Interesting, which packages did you try running it on for which it took too much execution time? Where was most of the time spent?


I unfortunately don't remember - possibly a combo of Babel + Webpack and their plugins, tho, they're usually my go-to choices to test install perfs.

Now that I think about it, it's quite possible that the process was apparently hanging on the same issue I describe in my article, where babel-core depends and babel-cli and vice versa. Maybe it would work better if I were to run the process a first time with a simple algorithm like the one exposed in the article, that would clear up any dependency loop, then a second more complex pass that wouldn't have to deal with this.


Love this kind of format as a way to explain how Yarn works. Awesome article!


Oh no. Not just another package manager ... a package manager generator... runs :-)


First impression: fantastic section titles.


I chuckled as well.


Yet another package manager except it teaches you how to write one. Nice demo with explaining titles. Too bad I don't know JS and honestly I don't think the world needs another package manager just like it doesn't need another single page web app to read Hello World. But the post definitely gives a bird's eye view of things.


Author here! Our goal in this article wasn't to build another package manager (we've got our hands already full with Yarn :), but rather to give JavaScript developers some insight as to what's going on under the hood every time they install their dependencies.

We hope it will contribute to demystify package managers, and give people plenty of ideas to improve their favorite ones - Yarn is a community project, and we're always happy to see new contributors step in!


>> (we've got our hands already full with Yarn :)

(we've got our hands already full with Yarn :\))


I don't understand these sorts of comments. The world probably doesn't need a lot of different things--another video game, another search engine, another social network--but strict need is not why we do things.

Why was it so important for you to leave this sort of dismissive comment?


Agree with the parent. Regarding yarn, it was created because npm started showing weaknesses in many things, with large and complex dependency trees: install was slow, sometimes unreliable and not cross-platform portable, and the codebase was difficult to refactor due to legacy code and backward compatibility, so it made more sense to create a new package manager without that burden and try to iteratively align with npm to become a drop-in replacement.

It's easy to fall into the fatigue due to new languages, tools etc. coming out each week but please think twice before posting dismissive comments like that.

I observe a lot of "I don't read HN anymore" sentiment lately among top tech Twitter users, partially due to that.

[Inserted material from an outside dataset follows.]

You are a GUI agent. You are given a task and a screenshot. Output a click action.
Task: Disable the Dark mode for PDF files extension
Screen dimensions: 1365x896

There's a lot of awesome stuff being given out for free and people are whining. (Yes, I'm a bit tired of constantly following and evaluating things, but I keep it for myself.)

The situation came to the point where some guys are thinking about not opensourcing their tools anymore due to constant criticism and maintenance fatigue. Read the two links below (accidentally, the first one is from yarn co-author!):

https://twitter.com/sebmck/status/879282797915119616

https://nolanlawson.com/2017/03/05/what-it-feels-like-to-be-...


I've seriously thought about it myself, shutting off and going back to closed software. I've had my software praised one week as innovative and awesome, to the next week being "yet another example of what is wrong with these young developers and their JavaScript" (I'm 35, I've been programming for 20 years). All here on HN. I won't even touch Reddit anymore.


Have fun writing it and using it and/or make money from it.

Nothing else really matters...


Exactly. Most CS curriculums have an OS and compiler course where you write one. Does the world need each student to write a new compiler or OS? No, but writing a toy version is incredibly helpful in learning how one works when you interact with it. By looking at the article title, then the url, I instantly knew it was about going over the internals instead of advocating for more package managers.


What's sad is that, from the title, I knew there'd be HN comments whining about "Ugh, why another package manager?"